Because volumes are a management entity that logically organizes a cluster’s data, they can be used to enforce disk usage limits, set replication levels, define snapshots and mirrors, and establish ownership and accountability.

Volumes do not have a fixed size and they do not occupy disk space until MapR-FS writes data to a container within the volume. A large volume may contain anywhere from 50-100 million containers.

Because tables are stored in containers and implemented in volumes, the following capabilities can be leveraged:
  • Multi-Tenancy
  • Snapshots
  • Mirroring and Replication

Table Regions and Containers

Each region of a table, along with its corresponding write-ahead log (WAL) files, b-trees, and other associated structures, is stored in one container. Each container (which can be from 16 to 32 GB in size) can store more than one region (which default in size to 4096 MB). The recommended practice is to use the default size for region and allow them to be split automatically. Massive regions can affect synchronization of containers and load balancing across a cluster. Smaller regions spread data better across more nodes.

Note: Since a container always belongs to exactly one volume, that container’s replicas all belong to the same volume as well.
The following are important advantages to storing table regions in containers:
  • Cluster Scalability
  • High Data Availability

For more information about containers, see Containers and the CLDB.

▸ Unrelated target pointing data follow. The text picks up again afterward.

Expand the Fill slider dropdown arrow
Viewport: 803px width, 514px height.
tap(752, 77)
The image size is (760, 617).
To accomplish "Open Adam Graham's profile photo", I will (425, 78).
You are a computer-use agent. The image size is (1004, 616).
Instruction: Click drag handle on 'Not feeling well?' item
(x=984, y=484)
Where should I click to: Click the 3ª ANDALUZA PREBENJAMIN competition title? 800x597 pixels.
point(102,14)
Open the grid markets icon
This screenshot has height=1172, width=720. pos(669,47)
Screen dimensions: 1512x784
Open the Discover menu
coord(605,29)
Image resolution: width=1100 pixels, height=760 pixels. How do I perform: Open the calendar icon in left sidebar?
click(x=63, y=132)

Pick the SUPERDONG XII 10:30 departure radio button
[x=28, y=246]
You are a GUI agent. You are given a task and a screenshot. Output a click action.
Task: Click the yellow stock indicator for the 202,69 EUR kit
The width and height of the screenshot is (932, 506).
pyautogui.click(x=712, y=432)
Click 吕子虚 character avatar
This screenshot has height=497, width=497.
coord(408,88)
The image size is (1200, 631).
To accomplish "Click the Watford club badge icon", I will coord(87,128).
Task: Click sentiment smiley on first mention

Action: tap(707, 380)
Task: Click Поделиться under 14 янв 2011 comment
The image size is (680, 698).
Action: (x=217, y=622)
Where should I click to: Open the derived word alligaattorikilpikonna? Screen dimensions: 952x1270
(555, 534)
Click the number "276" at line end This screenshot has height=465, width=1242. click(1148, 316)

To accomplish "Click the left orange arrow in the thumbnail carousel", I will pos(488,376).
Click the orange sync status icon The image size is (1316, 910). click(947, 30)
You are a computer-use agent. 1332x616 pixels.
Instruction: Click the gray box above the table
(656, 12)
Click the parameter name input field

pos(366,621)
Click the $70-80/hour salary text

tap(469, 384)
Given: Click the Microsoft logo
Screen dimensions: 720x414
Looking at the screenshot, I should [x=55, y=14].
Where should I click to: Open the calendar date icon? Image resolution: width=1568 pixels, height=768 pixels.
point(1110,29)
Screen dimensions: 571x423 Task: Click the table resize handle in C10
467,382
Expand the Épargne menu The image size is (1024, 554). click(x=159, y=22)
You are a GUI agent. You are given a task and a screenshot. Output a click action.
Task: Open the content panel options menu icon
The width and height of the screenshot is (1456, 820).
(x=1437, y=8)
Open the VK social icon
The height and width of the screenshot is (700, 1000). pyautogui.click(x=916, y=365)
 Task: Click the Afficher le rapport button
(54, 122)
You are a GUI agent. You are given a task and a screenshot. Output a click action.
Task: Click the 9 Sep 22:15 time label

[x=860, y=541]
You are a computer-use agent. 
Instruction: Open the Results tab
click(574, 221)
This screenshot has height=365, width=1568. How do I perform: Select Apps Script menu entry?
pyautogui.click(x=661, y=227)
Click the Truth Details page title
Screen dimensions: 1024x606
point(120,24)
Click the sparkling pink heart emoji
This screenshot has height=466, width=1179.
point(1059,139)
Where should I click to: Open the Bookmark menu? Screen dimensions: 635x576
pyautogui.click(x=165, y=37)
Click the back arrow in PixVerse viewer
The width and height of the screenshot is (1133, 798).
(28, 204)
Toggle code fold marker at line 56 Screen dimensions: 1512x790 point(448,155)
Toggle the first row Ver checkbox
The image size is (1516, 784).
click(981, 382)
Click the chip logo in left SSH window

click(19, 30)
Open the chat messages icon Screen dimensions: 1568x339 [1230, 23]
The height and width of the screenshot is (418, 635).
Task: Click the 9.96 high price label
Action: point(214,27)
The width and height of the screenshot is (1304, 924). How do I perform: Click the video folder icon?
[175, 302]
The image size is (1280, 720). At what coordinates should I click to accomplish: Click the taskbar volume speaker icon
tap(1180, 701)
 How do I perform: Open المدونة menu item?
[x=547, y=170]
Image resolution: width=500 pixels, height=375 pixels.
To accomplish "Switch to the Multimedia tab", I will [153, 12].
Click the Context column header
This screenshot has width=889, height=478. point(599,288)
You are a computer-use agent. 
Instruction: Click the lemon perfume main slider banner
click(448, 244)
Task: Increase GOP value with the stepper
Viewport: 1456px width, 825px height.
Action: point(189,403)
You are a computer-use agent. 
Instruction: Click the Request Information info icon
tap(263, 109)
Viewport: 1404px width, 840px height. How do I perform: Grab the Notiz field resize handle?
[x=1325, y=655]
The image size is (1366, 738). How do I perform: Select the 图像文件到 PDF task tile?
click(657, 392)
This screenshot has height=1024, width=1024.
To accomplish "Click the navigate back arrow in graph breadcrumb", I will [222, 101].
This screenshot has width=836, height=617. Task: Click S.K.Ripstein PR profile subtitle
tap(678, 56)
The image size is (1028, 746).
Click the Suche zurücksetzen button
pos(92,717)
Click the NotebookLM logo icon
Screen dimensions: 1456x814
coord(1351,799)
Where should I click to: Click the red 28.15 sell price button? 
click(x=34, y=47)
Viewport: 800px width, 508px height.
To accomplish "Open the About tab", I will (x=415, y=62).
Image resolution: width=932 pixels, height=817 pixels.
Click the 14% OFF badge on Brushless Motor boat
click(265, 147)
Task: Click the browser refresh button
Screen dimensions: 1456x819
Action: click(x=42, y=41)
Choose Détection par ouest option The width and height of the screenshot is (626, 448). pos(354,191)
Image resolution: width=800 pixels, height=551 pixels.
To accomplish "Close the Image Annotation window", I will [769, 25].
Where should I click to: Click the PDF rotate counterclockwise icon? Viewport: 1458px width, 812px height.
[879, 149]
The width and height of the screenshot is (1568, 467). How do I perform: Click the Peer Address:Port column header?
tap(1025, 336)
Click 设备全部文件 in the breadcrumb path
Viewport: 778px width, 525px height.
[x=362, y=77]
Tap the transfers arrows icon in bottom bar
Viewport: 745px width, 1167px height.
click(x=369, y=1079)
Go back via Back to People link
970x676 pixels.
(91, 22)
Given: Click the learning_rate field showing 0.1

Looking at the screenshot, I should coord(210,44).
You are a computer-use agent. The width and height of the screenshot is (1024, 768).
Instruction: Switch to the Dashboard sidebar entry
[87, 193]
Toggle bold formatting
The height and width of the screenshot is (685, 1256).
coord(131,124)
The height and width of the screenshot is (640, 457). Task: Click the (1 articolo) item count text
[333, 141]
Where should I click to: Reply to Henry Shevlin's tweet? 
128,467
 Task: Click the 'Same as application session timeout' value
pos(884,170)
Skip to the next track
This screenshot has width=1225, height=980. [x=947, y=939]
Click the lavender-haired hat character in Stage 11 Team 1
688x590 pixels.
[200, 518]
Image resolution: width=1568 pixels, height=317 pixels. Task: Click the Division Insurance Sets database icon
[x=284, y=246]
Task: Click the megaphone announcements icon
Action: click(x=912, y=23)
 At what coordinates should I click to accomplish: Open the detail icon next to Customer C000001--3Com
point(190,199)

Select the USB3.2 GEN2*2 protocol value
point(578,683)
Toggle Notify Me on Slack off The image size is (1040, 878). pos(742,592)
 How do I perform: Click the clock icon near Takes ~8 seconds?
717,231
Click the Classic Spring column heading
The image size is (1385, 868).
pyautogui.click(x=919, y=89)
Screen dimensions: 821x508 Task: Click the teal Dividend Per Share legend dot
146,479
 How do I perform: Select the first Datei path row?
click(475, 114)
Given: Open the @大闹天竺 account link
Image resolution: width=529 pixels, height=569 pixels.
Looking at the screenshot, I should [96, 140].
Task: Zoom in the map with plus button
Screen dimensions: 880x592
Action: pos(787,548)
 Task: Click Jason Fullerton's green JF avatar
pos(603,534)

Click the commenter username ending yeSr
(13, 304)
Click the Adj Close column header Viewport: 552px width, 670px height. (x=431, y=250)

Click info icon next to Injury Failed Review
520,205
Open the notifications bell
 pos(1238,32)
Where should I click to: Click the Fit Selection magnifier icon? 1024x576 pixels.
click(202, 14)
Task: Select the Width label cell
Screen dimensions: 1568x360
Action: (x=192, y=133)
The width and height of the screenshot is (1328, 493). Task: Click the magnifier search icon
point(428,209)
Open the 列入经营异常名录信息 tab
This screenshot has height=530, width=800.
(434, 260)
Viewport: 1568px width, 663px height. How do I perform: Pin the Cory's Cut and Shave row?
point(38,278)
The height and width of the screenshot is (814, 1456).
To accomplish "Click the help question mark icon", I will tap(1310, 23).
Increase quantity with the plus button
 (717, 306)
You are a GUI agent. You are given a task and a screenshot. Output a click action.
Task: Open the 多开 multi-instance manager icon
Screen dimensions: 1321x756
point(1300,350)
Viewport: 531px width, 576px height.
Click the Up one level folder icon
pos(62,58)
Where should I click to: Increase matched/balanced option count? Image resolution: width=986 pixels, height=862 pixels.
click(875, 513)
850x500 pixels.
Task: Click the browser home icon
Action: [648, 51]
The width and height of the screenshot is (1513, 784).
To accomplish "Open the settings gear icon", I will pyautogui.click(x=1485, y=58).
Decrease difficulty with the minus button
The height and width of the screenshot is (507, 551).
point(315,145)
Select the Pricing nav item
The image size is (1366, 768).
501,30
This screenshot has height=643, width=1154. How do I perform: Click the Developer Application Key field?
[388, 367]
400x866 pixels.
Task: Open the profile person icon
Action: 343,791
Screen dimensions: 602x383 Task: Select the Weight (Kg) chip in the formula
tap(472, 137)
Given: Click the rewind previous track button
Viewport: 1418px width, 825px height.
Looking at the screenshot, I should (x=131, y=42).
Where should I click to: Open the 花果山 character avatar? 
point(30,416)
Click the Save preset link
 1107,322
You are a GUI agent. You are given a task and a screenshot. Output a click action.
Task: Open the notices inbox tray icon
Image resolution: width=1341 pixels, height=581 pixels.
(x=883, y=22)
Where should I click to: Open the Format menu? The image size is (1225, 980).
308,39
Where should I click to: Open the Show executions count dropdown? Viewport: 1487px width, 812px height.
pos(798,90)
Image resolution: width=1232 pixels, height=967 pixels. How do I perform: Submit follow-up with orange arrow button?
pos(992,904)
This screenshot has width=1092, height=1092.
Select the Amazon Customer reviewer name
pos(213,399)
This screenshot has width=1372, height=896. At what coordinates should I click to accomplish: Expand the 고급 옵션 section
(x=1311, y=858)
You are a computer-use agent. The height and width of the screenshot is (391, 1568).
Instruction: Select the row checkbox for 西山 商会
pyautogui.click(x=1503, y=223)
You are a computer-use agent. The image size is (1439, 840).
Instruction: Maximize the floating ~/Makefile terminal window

Advantages of MapR-DB Architecture

The advantages of implementing MapR-DB directly in MapR-FS include:
  • The database has no layers to pass through when performing operations on data because MapR-DB runs inside of the MFS process and the MFS process reads from and writes to disks directly.
    Note: In contrast, Apache HBase running on the Hadoop file system (HDFS) must communicate with the HDFS process, which in turn must communicate with the ext3 file system, which itself ultimately writes data to disks.
  • The elimination of processes such as hops, duplicate caching, and needless abstractions.
  • The absence of compaction delays because I/O operations on data are optimized.
    Note: Compaction delays arise because I/O storms occur when logged operations are merged with structures on disk.